In this study, two types of ZIB model with random effect were fitted to data. In the first model, a normal random effect was entered in zero stat part and in the next model, normal random effect was added to binomial part. We wanted to find a flexible and better model between these two models for analyzing the data set. As mentioned before, a ZIB model with random effect in zero part was the best model. In this model brushing at least once a day and education of mothers had a significant effect on zero dmf or being caries free. Significant Effect of some socioeconomic factors on dental caries situation has been proved in recent studies (31). In our study also some of these factors were examined but among them only education of mother as a social or a kind of economical factor, had a significant effect. there are several studies from all over the world that prove the role of parent’s education, specially that of mother’s as a protective factor in oral health of children (32-34). Therefore, this factor seems important for children’s oral health. It is clear that people with high education are more concerned about health problems of their children. It is more highlighted in mothers. Mothers have more mutual connection with children especially in younger age.
Brushing the teeth is another important factor.
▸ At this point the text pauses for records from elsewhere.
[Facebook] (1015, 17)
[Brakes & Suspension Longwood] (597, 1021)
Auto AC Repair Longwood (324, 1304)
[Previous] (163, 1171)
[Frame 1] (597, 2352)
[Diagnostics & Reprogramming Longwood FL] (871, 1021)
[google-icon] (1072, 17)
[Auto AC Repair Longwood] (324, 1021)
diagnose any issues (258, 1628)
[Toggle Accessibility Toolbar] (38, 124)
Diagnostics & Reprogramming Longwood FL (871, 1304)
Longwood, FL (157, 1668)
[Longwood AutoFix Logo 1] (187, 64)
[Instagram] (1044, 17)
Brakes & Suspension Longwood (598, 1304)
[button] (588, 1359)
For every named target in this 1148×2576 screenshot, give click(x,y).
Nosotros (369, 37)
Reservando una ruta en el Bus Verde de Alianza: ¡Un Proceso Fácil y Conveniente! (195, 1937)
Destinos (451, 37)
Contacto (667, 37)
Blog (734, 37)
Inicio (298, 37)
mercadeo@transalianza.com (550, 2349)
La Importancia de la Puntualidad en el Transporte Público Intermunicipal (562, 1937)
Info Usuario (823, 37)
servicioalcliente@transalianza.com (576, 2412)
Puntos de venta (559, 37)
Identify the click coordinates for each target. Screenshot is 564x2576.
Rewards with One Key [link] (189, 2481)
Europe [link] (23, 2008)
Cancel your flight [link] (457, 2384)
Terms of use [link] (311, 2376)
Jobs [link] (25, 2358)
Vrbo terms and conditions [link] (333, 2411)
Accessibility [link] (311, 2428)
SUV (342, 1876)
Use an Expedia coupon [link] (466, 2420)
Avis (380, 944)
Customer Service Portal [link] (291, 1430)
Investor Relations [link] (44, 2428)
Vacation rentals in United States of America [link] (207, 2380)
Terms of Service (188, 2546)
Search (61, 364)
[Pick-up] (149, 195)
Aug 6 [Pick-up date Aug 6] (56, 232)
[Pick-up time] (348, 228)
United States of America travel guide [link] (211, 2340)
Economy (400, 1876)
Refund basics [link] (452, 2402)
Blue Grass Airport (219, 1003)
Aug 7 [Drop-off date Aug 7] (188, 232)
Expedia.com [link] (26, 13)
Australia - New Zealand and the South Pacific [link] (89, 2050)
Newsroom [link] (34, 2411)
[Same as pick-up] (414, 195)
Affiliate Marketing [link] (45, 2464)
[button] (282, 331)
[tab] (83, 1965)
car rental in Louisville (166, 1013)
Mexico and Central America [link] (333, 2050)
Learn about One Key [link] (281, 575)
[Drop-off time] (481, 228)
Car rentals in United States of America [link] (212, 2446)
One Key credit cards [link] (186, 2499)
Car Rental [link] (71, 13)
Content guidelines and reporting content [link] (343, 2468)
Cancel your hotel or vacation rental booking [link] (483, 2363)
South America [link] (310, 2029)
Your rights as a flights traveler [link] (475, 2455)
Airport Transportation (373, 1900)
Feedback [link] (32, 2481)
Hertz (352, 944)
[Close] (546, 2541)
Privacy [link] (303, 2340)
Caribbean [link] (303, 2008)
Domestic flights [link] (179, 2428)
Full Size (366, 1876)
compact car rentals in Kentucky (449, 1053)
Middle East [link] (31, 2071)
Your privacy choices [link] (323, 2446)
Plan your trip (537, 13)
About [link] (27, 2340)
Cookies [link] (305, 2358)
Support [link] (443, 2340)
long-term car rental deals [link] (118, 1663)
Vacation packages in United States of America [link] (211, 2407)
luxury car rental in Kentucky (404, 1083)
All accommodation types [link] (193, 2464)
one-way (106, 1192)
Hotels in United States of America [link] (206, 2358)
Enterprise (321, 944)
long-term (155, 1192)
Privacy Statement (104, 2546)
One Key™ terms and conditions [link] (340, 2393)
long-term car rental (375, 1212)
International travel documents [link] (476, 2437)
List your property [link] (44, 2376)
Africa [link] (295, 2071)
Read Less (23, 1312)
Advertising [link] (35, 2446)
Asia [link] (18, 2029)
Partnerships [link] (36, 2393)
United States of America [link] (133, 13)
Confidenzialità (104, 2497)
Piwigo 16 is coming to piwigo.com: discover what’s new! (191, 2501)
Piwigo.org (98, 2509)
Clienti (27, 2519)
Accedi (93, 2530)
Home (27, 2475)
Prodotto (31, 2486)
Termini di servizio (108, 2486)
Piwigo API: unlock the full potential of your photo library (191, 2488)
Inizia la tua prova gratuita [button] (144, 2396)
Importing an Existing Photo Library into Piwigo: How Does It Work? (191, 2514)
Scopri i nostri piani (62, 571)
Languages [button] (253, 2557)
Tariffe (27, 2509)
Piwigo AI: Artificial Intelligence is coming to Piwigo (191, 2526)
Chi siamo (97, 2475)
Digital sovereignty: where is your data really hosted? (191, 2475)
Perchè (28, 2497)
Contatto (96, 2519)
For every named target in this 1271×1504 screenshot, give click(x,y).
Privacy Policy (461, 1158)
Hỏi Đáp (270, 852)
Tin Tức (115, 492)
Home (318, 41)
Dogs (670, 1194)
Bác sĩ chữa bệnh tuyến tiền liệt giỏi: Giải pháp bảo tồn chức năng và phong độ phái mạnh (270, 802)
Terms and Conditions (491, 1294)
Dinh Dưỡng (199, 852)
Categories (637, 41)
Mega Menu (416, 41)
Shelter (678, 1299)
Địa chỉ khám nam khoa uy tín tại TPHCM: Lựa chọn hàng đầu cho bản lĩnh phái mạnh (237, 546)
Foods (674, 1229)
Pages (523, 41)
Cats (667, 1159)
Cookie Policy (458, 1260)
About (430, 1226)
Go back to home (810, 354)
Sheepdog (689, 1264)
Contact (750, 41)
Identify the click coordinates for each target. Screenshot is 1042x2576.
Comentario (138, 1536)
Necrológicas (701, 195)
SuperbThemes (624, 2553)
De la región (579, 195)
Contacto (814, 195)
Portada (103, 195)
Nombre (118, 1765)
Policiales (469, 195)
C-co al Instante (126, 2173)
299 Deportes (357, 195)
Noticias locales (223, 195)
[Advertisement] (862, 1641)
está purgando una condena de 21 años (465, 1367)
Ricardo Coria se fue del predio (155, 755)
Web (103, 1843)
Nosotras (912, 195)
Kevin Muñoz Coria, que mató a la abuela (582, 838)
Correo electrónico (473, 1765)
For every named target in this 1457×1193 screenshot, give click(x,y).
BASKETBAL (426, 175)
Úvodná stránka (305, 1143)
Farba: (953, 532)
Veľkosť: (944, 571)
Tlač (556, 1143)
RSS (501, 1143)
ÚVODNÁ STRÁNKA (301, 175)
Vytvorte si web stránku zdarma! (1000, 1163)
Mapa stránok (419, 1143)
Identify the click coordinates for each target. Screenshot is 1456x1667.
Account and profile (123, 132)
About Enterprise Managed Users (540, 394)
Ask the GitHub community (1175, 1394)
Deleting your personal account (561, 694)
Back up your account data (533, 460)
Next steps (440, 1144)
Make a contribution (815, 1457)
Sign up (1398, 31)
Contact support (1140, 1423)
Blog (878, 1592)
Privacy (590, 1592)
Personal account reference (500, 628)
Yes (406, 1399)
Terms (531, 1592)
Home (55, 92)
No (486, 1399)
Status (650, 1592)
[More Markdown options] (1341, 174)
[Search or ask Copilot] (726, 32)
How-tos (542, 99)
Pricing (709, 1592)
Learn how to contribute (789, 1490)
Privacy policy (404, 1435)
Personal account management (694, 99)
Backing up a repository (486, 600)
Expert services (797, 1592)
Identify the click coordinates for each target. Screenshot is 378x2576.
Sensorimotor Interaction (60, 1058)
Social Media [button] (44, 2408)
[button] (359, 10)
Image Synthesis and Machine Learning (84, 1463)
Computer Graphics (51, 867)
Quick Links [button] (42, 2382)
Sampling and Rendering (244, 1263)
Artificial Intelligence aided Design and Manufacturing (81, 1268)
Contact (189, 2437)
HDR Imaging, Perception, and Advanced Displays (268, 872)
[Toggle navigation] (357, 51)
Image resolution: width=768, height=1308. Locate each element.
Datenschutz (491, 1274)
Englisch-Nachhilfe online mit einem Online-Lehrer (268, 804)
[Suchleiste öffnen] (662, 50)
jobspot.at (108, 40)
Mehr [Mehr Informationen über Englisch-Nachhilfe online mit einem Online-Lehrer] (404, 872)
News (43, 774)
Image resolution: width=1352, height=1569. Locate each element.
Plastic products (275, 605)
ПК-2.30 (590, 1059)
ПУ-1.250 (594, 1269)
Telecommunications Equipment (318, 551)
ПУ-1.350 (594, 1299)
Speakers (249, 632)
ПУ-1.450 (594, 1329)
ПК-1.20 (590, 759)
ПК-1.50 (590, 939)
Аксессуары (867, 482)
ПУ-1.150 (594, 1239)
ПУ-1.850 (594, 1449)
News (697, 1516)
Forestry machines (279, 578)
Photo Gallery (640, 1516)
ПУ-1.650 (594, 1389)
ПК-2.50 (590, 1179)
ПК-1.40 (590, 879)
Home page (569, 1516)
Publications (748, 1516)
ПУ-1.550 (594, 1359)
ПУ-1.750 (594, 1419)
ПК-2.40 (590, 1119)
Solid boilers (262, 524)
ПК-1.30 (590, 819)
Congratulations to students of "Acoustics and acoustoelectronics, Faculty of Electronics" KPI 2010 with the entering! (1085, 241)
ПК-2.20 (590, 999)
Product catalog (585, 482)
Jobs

A set of studies in current year (2016) were done around the world to prove the effect of brushing (35-38).
The results of our study can be compared with a study, performed in 2003 on dental situation in 3-5 years old kindergarten children in Tehran, indicating that washing the teeth and higher socioeconomic status were associated to lower dmft (39).
As a limitation of this study, can be mentioned that despite using calibration trained dental team for gathering the information, some deviation from the calibration goal might have happened.
In conclusion, using the zero inflated models in dmft studies due to overdispersion characteristics of this data is needed. Moreover, in the case of being an upper boundary in data such as dmft in our study (20 for each subject) a ZIB model will be appropriate for analyzing instead of ZIP model. Considering our results, we can say that regular and early starting of tooth brushing can fight the agents that can cause caries in primary teeth of children. Also due to target population’s age of this study, parental supervision is crucial. Certainly, preschool children cannot maintain and pay attention to their oral health by themselves. So the regular attention of parents specially mothers can decrease the risk of dental caries in children (40). On the other hand, maybe with high - educated parents we can expect high level of health care in children and this will have its beneficial effect on dental situation of children.